Tuesday 12 March 2019

WODL Festival 2019 # 1: Oh, What a Tangled Web We Weave

The Western Ontario Drama League (WODL) Festival is an annual 
celebration of community theatre in South-western Ontario.  

This year's Festival is co-hosted by the Guelph Little Theatre
and the Elmira Theatre Company.

The adjudicator for the Festival is Maja Ardal.


ABSOLUTELY...FRED

by Buddy Brennan
Directed by Buddy Brennan
Presented by Cambridge Community Players

The company from Cambridge Community Players opened the Festival with an amusing production of a comedic script that's a bit of a throwback to earlier times.

Buddy Brennan's script for Absolutely...Fred stands in a direct line of descent from the classic French farces of Georges Feydeau by way of the 1960 farce, Boeing-Boeing.

The first scene begins by seeming like a direct rip-off or adaptation of Boeing-Boeing but Brennan quickly finds his own independent direction to take his story line and characters.  The script shows a nice flair for comic writing, demonstrated in Henry's numerous hypochondriac rants and in the scene where Lydia and Farrah meet for breakfast.  On the downside, the character development is uneven, with only two of the five characters being given much depth or dimension to their lives.

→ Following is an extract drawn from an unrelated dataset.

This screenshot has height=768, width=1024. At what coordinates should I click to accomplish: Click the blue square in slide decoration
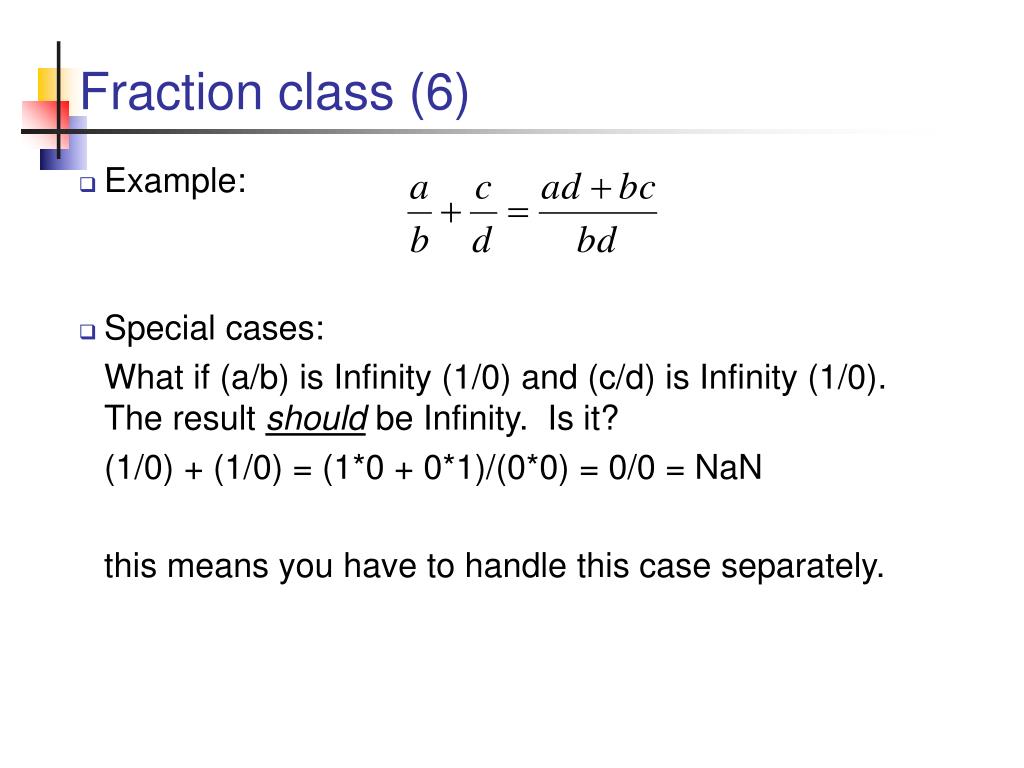(x=64, y=145)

Before the show began, the theatre was filled with upbeat, lively, light-hearted music which actually had several audience members bopping in the aisles as they made their way to their seats.  Definitely set the tone before the show!

The realistic set presented interesting contrasts, with neutral walls in light grey offset by two paintings, two brick walls, window curtains, and coffee maker, all in glaring red (with the paintings incorporating an equally garish green in addition).  This overplus of red gave a cartoonish effect to the set as a whole, an effect highlighted by the surreal sight of tops of skyscrapers out the window of Fred's apartment when the apartment itself appeared (thanks to the brickwork) like a walk-up.

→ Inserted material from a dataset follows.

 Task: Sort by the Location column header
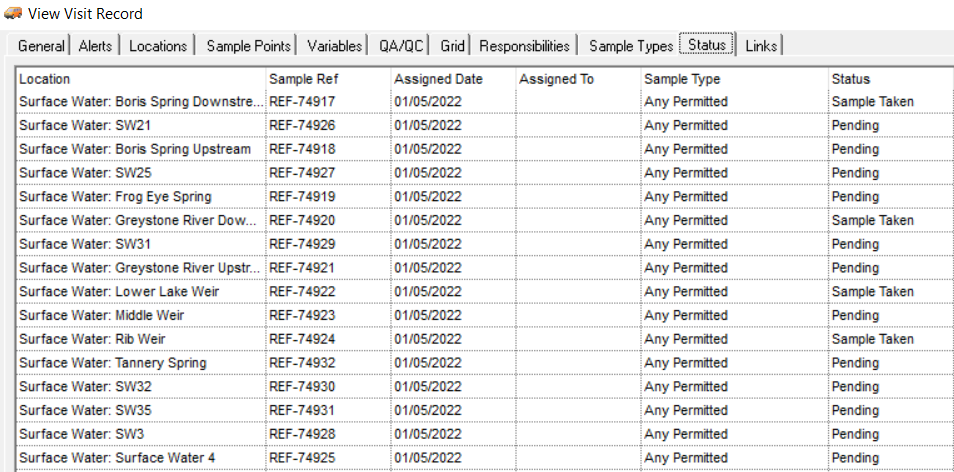141,79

The paintings appeared to many of the audience like stylized drinking glasses but, on closer examination, proved to be stylized figures of women.  Both views of this Rorschach test fitted equally well into the lifestyle of the committed drinker and womanizer, Fred.

In the title role of Fred, Kevin Burnett presented an amusing take on the bachelor rake, juggling two girlfriends while deciding which one he wants to marry.  In truth, Burnett left me with the feeling that Fred would never take that final step because he would always want to spring into action every time a new woman walked into his view.  Even at his biggest moments of fear and indecision, his diction remained impeccably clear.  His pat speech about what he wants in a woman and his equally pat speech of denial were comic highlights.

Deb Huggins did fine work with the role of Lydia, one of Fred's two girlfriends.  Vocally, she incorporated a nice touch of irony into almost every line, sometimes just a soupçon, sometimes whole heaping, dripping tablespoonfuls.  Her best moment came in the scene where she dropped Fred, with her indulgent laughter and mocking face pats signalling that he had met his match in the kiss-and-run department.

Sandra Stewart, as airline pilot Farrah, appears at first as almost a carbon copy of Lydia (due to the script), but as the show went on Stewart found her own touching grace notes and intonations that set her apart as a different sort of person altogether.  Her final scene with Henry felt truthful and real.

The tone set in the breakfast scene between Stewart and Huggins made me feel that the two women had cottoned on to Fred's game and were already laughing at him.

As Fred's dorky friend, Henry, Steven Whetstone commanded the widest range of facial expressions and vocal tones employed by any of the company.  Part of the fun of his never-ending health rants was the diversity of face and voice which he employed in presenting them.  His chortling glee as he sets up the event which he imagines will be Fred's final downfall set me chuckling, and his drunk scene with Farrah was both funny and believable.  So, too, were his shenanigans with the whisky bottles.

Indeed, Fred might be the title character but by the last minutes of the show I was rooting for Henry to end up with Farrah, partly thanks to the script but also definitely due to Whetstone's growth and development within the character.

The fifth character, Henry's sister Maggie, was played by Jessica O'Connor with an entirely believable mixture of sophistication and naivete in her attitudes towards different aspects of her life.  Her performance built nicely up to her finest moment, her final reappearance just moments before the curtain.

Apart from a few moments of slackness in Act 1, Brennan paced the show neatly and built up to the energy of the final scenes.  I felt that the whole climactic sequence played out among Fred, Henry, and Farrah could and should have developed even more energy -- some of it frantic, with other moments of tension in stillness.

There were, in retrospect, a number of spots throughout the play where a more farcical, frenetic approach could have been taken without fracturing the through line of the story.  It would do no harm to the show for the company occasionally to remember John Mortimer's classic dictum:  "Farce is tragedy, played at 130 revolutions per minute."

Absolutely...Fred presented the audience with an entertaining and amusing evening of theatre, and got the Festival off to a flying start.